RUSSIAN OIL UP
Russian Energy Minister Alexander Novak told reporters on Thursday that the global oil surplus stood at 1.5 million barrels per day (bpd) and that the market might not balance out until the first half of 2017.
A deal to freeze oil output by OPEC and non-OPEC producers fell apart last month after Saudi Arabia demanded that Iran join in, ruining any chance of sealing what would have been the first such cooperation plan in 15 years.
"This (the forecast that the market won't balance until the first half of 2017) is an optimistic forecast as oversupply persists and the decline in production volumes is slower than analysts expected," he said.
Novak had previously said the Doha deal would have sped up the process of rebalancing the oil market by three to six months, with oil prices rising to $50 per barrel toward the end of this year.
On Thursday, he said no new talks on an oil output freeze were being held with other producers, but that Russia was ready to return to the subject if other countries proposed it.
"We don't have any talks on this subject at the moment. The situation with oil prices is more or less normal, stable, and is satisfying many countries," Novak said.
He was also quoted by the RIA news agency as saying separately that Russia and Qatar planned to discuss the situation on global oil markets at an intergovernmental commission meeting in Moscow on June 3, the day after a regular OPEC gathering in Vienna.

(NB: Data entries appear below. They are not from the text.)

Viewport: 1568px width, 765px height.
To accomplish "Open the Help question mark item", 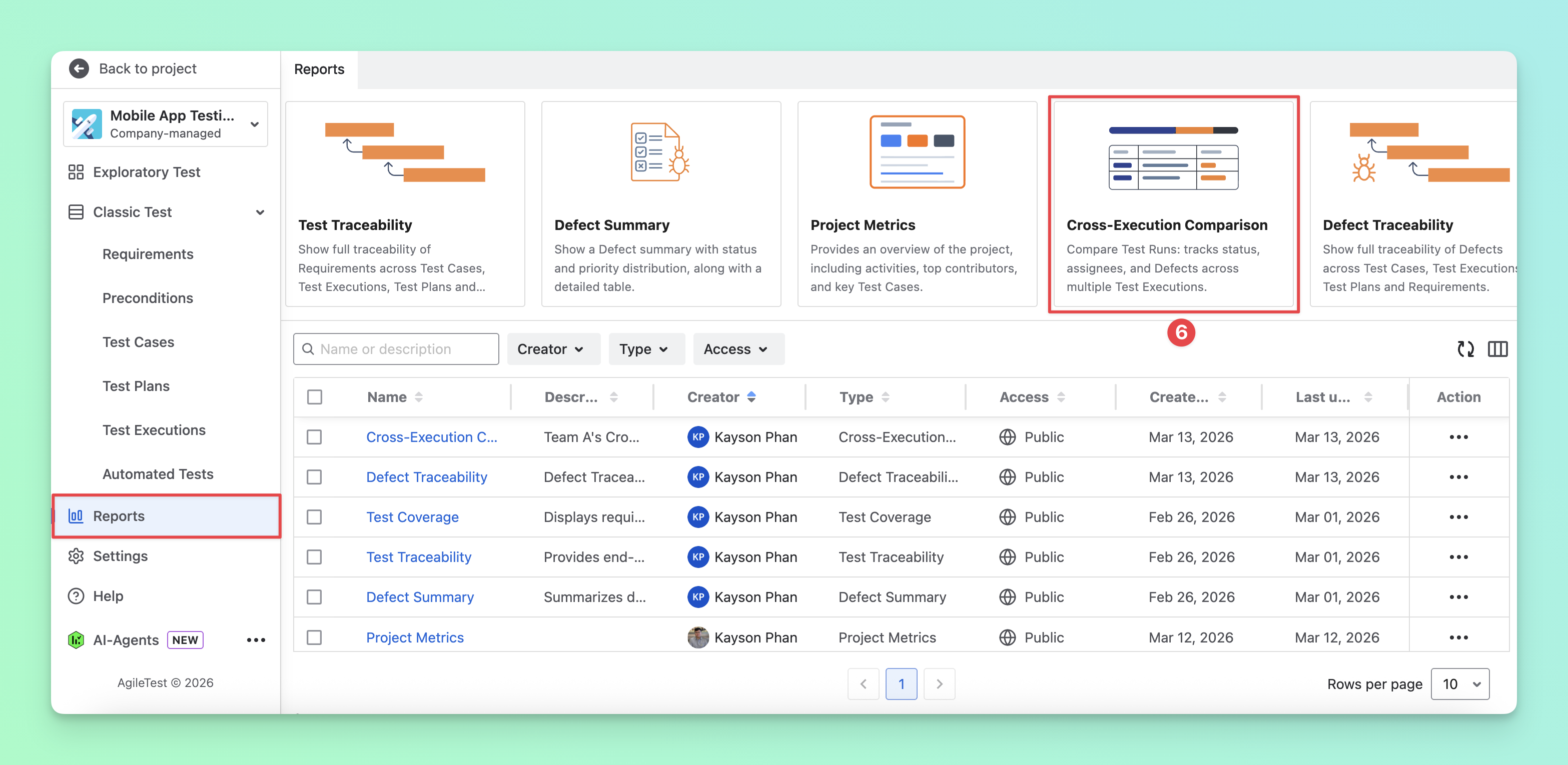I will (76, 596).
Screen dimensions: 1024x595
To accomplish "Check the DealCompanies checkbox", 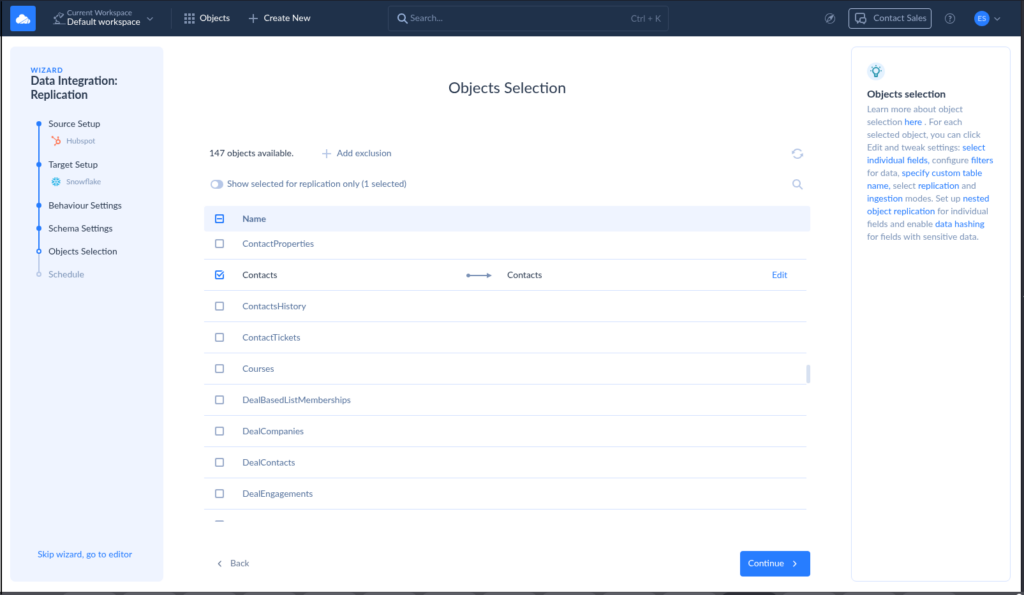I will 220,431.
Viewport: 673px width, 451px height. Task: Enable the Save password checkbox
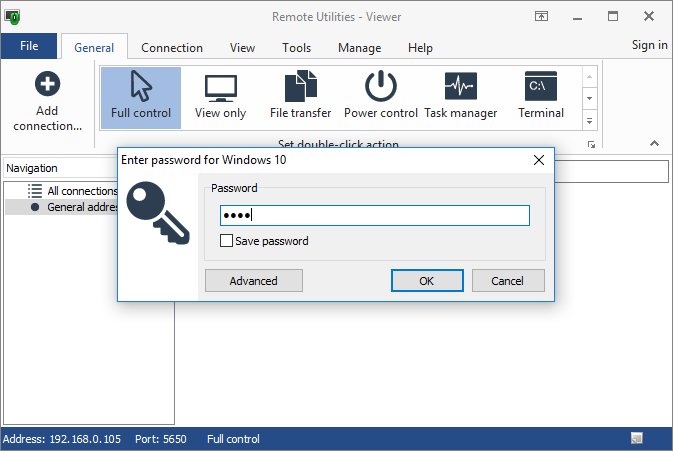click(x=226, y=241)
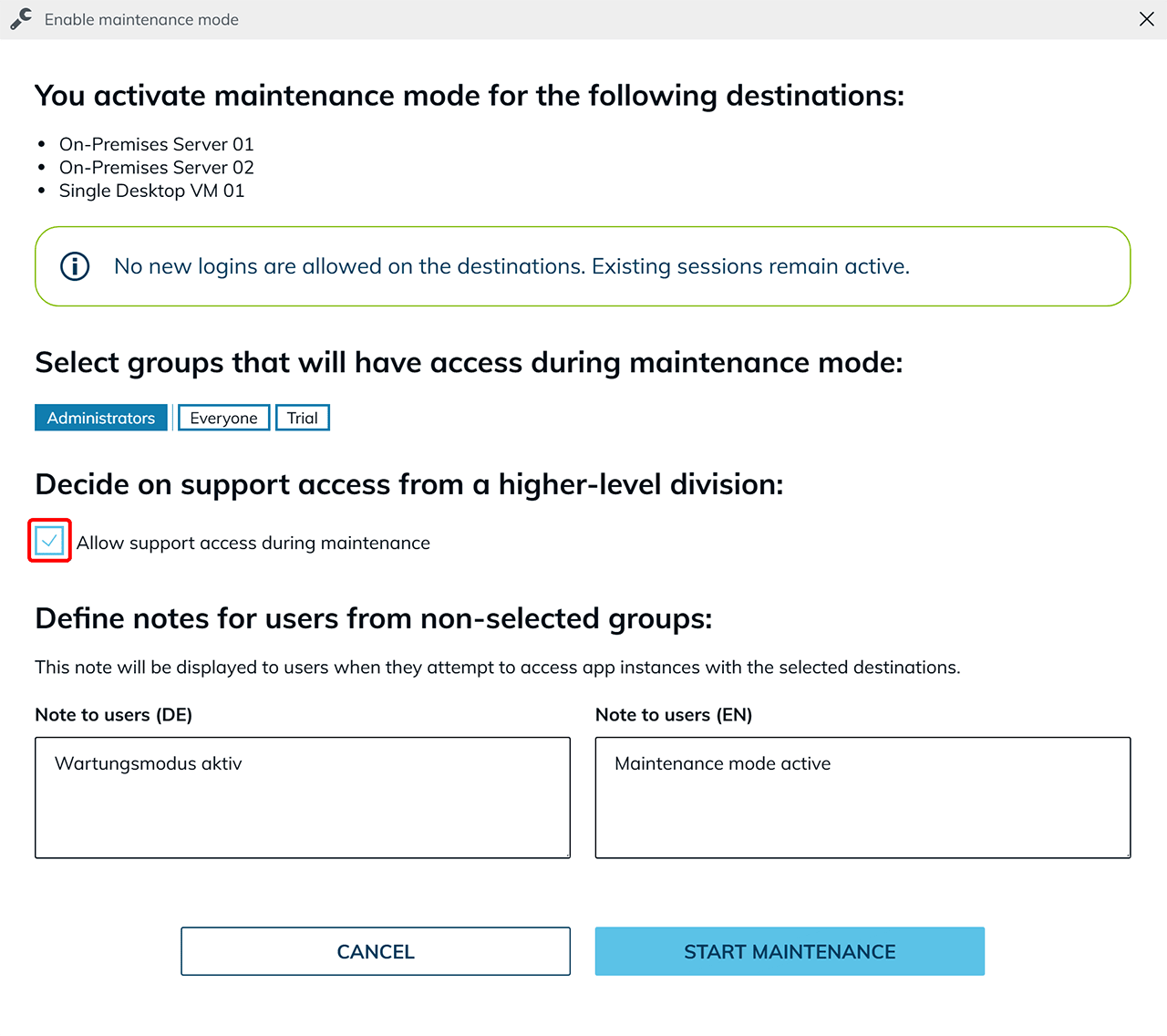The width and height of the screenshot is (1167, 1036).
Task: Close the Enable maintenance mode dialog
Action: click(1146, 19)
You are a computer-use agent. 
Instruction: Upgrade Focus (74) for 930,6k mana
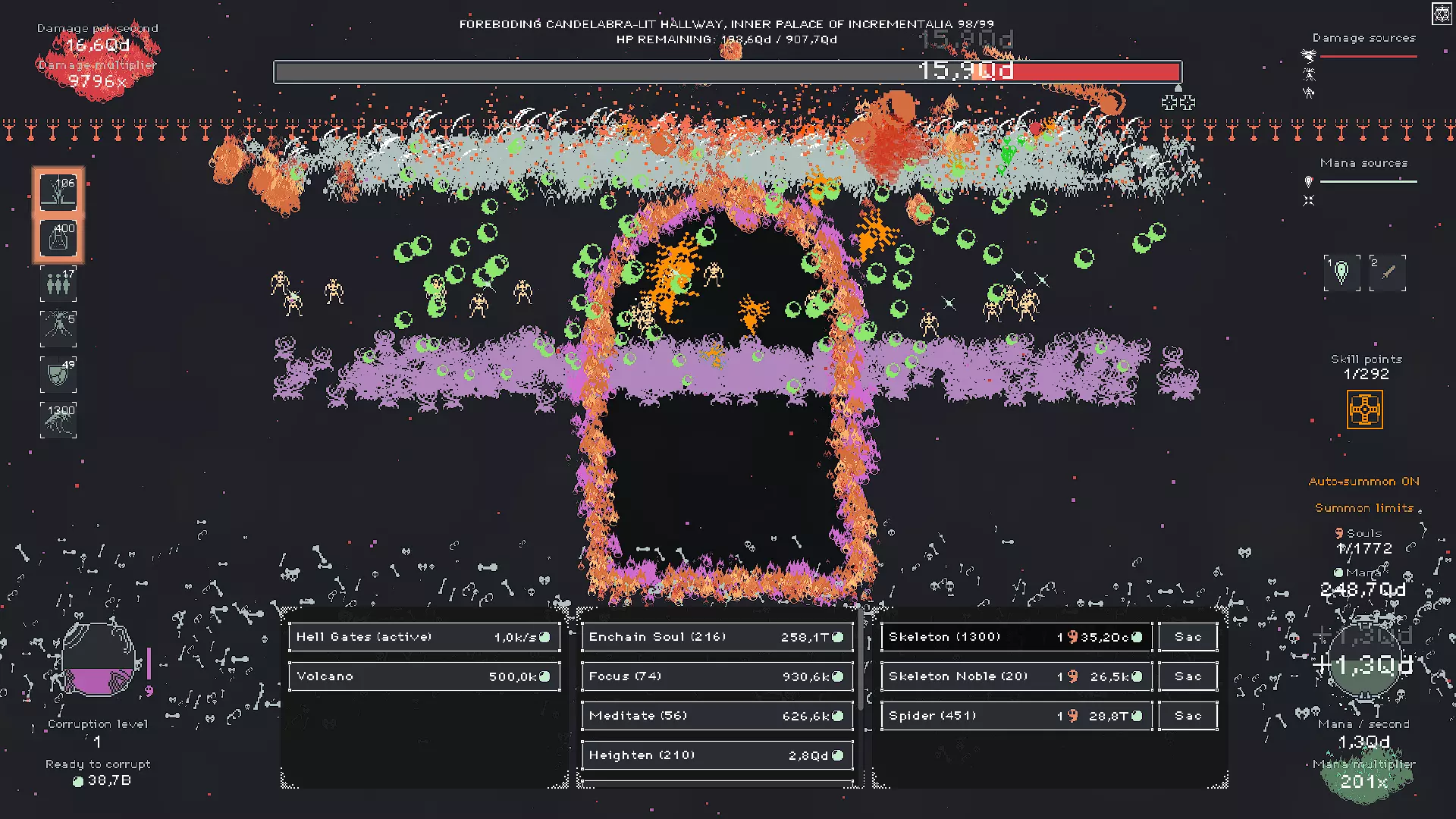(717, 676)
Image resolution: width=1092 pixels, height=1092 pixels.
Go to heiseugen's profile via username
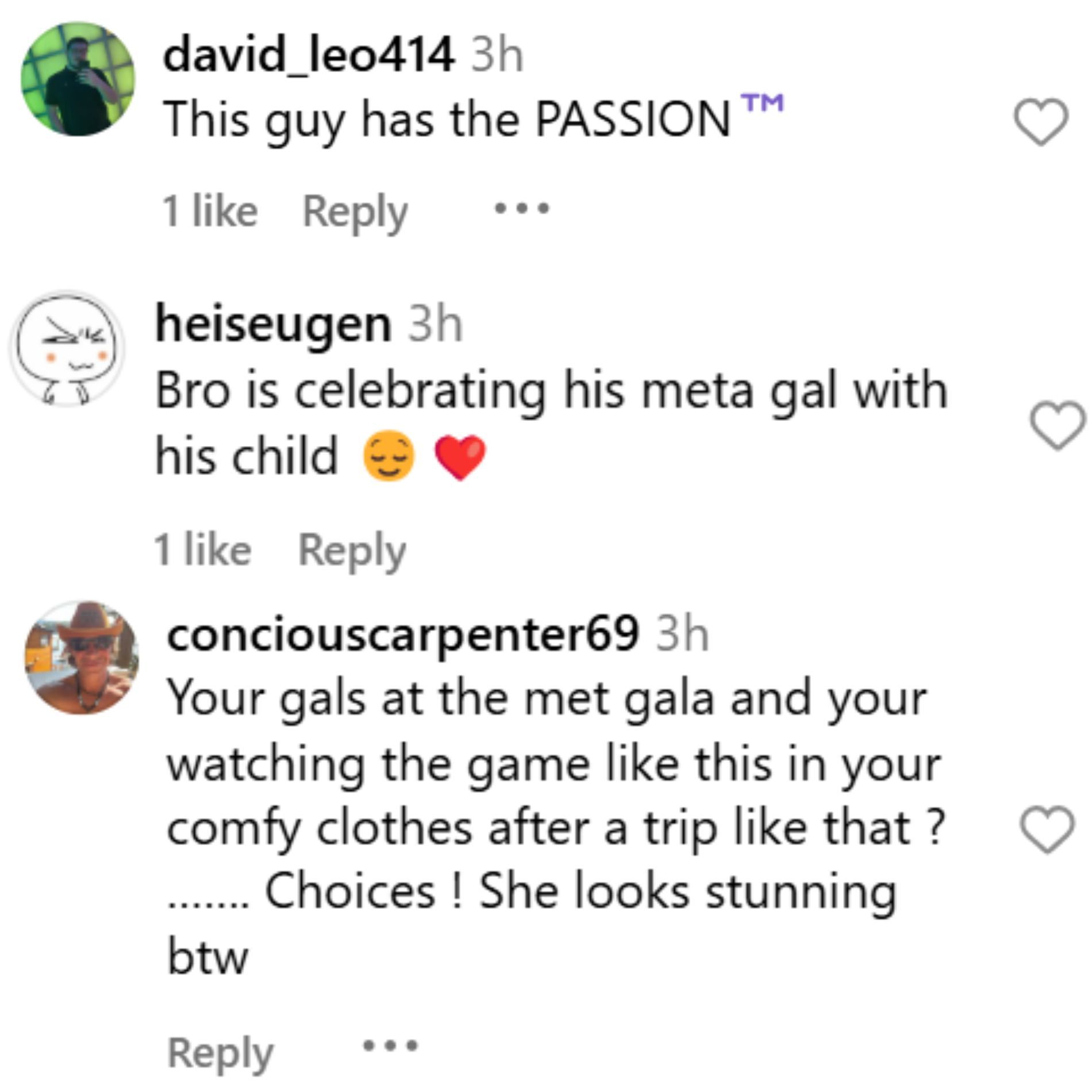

Russian oil output fell slightly to 10.84 million barrels per day (bpd) in April, down from its highest level in nearly 30 years in March of 10.91 million bpd. Sources close to the energy ministry attributed the decline to seasonal maintenance at oilfields and refineries.
Novak said he expected Russia to produce 540 million tonnes (10.81 million bpd) or more of oil this year, up from 534 million tonnes in 2015.
According to Vygon Consulting, an independent analytical firm, Russian oil and gas condensate production may reach 544.6 million tonnes this year, rising to 565 million tonnes in 2017.
Grigory Vygon, managing director at the firm, told a briefing on Thursday that the rise was expected on the back of recently launched greenfields such as Gazprom Neft's Arctic offshore Prirazlomnoye field, Bashneft's Trebs and Titov among others.
Russian oil production was rising despite a fall in oil prices because the weak rouble was compensating for low prices, he said. If the rouble strengthened and taxes rose, he said his forecast would need to be changed.